Work item: Find the word "action" in the material below and gather every line that contains it.

The data:

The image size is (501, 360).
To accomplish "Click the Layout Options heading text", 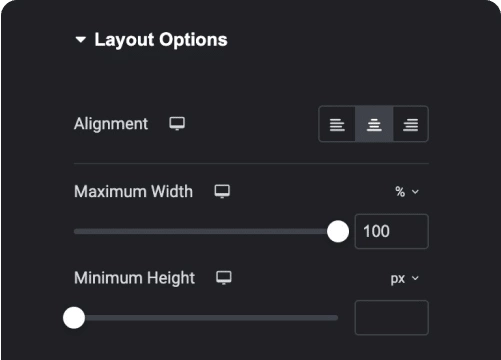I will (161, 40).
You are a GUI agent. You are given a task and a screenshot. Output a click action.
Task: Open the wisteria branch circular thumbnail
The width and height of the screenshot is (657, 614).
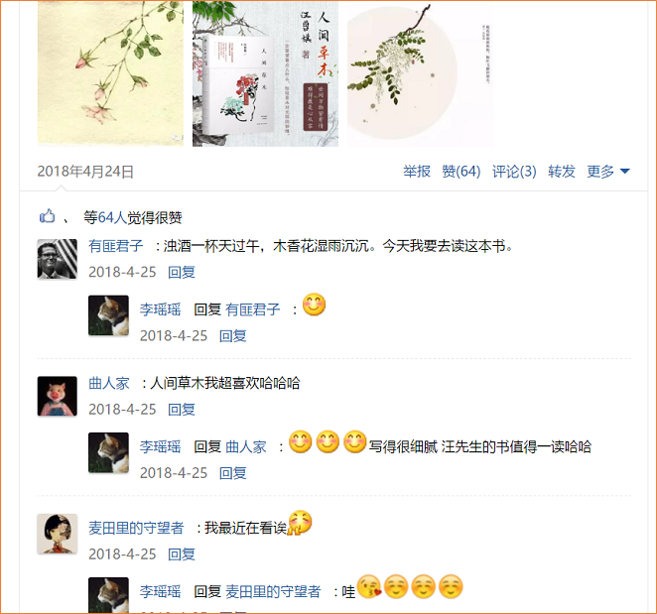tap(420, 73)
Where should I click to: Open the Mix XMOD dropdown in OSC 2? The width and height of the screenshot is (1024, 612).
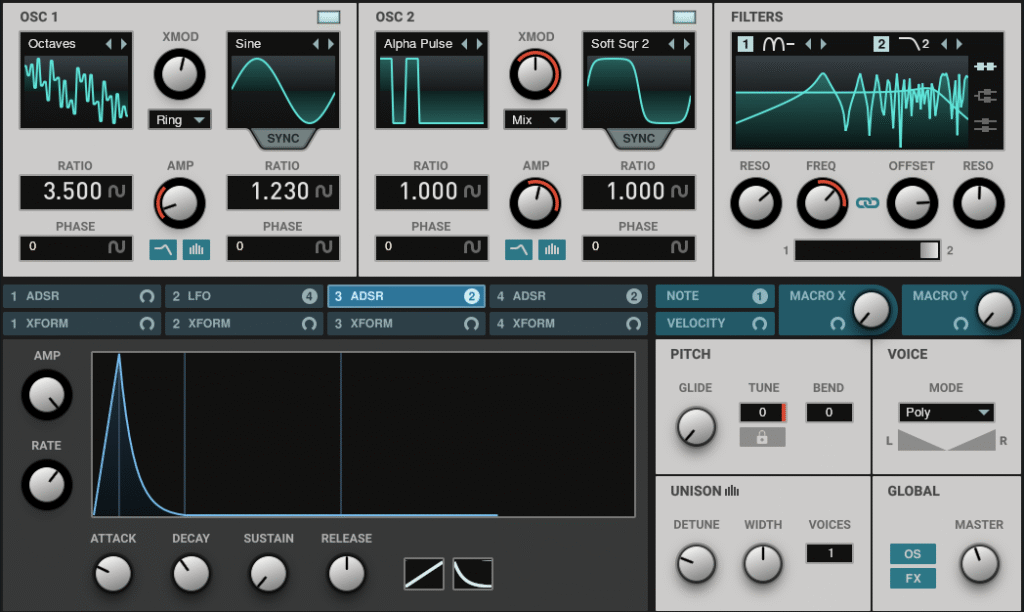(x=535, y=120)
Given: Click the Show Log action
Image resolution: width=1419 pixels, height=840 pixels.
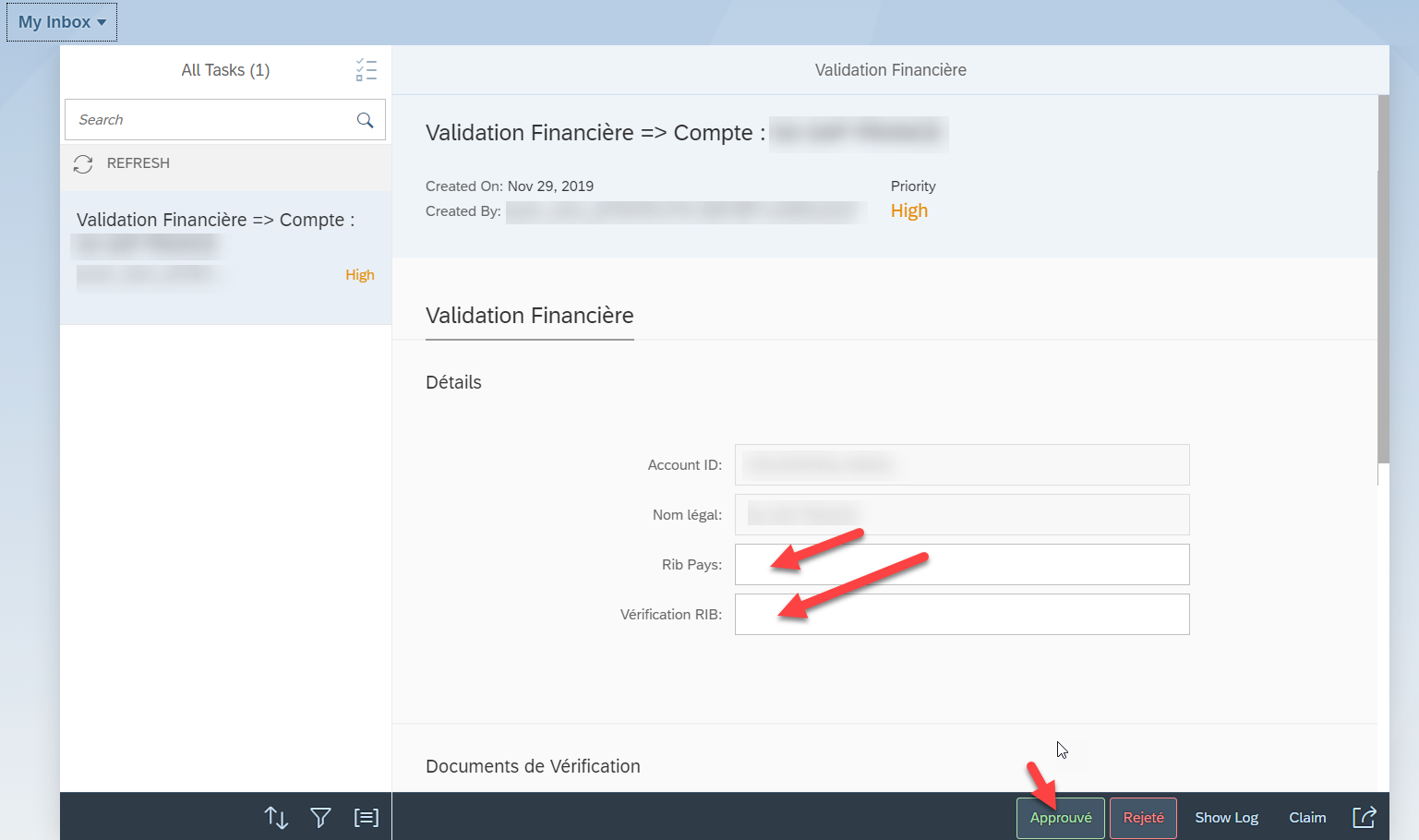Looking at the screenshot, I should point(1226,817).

Written solution:
You are a GUI agent. You are given a task and a screenshot. Output a click action.
Given: Click the Show Log action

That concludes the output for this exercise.